• _Input material_:
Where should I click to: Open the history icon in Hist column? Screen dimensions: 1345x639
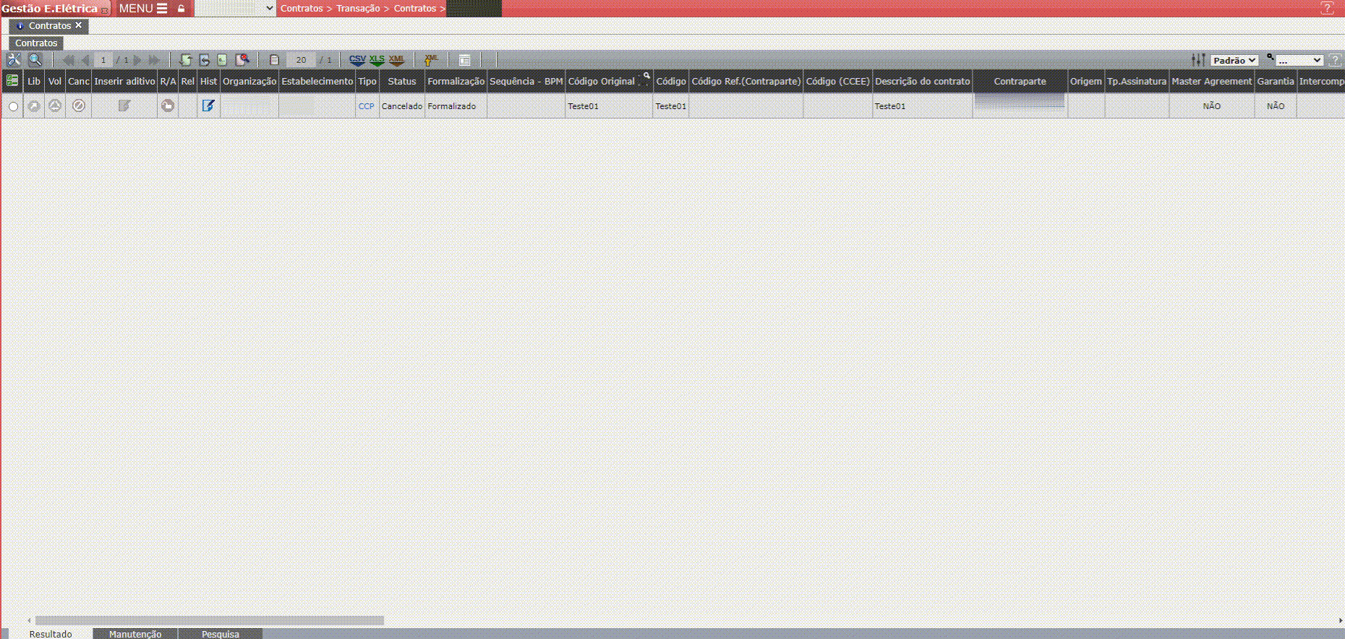pyautogui.click(x=208, y=106)
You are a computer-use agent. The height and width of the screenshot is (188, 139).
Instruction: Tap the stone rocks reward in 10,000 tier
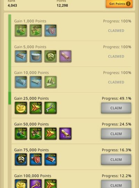pyautogui.click(x=50, y=82)
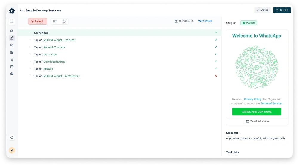299x166 pixels.
Task: Expand More details for run duration
Action: click(x=205, y=21)
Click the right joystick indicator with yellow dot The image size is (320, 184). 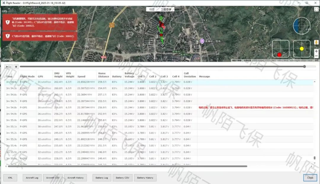302,48
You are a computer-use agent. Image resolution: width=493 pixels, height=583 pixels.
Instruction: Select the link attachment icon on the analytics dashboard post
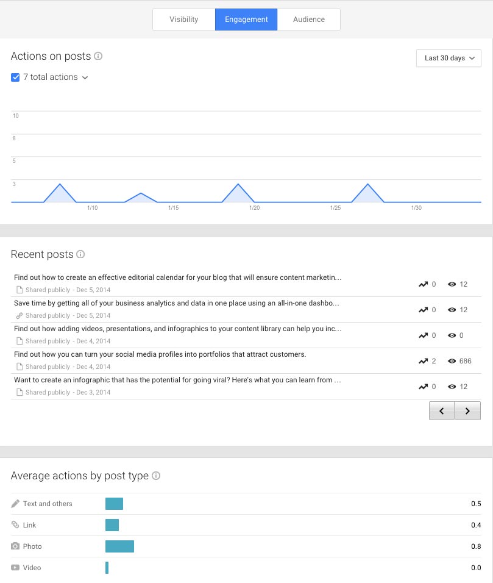coord(20,315)
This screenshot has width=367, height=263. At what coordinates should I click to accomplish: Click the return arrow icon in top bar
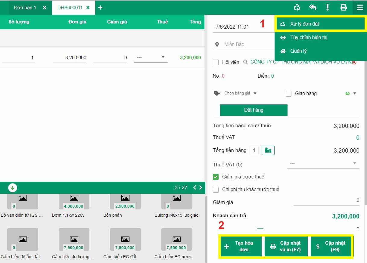click(313, 8)

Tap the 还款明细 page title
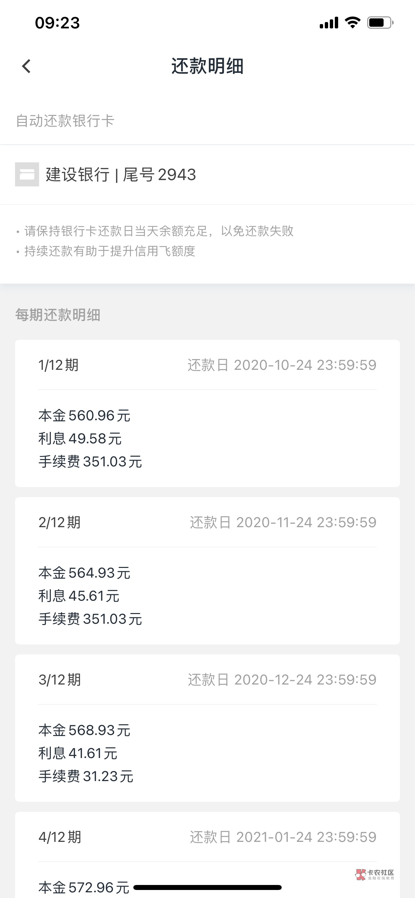(x=207, y=66)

• _Problem details_:
Return exactly the lines from the one with "Instruction: Select the" through the last line of the entries above, both ends included. No pictures may appear in the copy.

• _Solved exercise_:
Instruction: Select the link attachment icon on the analytics dashboard post
coord(20,315)
This screenshot has width=367, height=263. At what coordinates should I click to accomplish: Click the return arrow icon in top bar
click(313, 8)

Tap the 还款明细 page title
(x=207, y=66)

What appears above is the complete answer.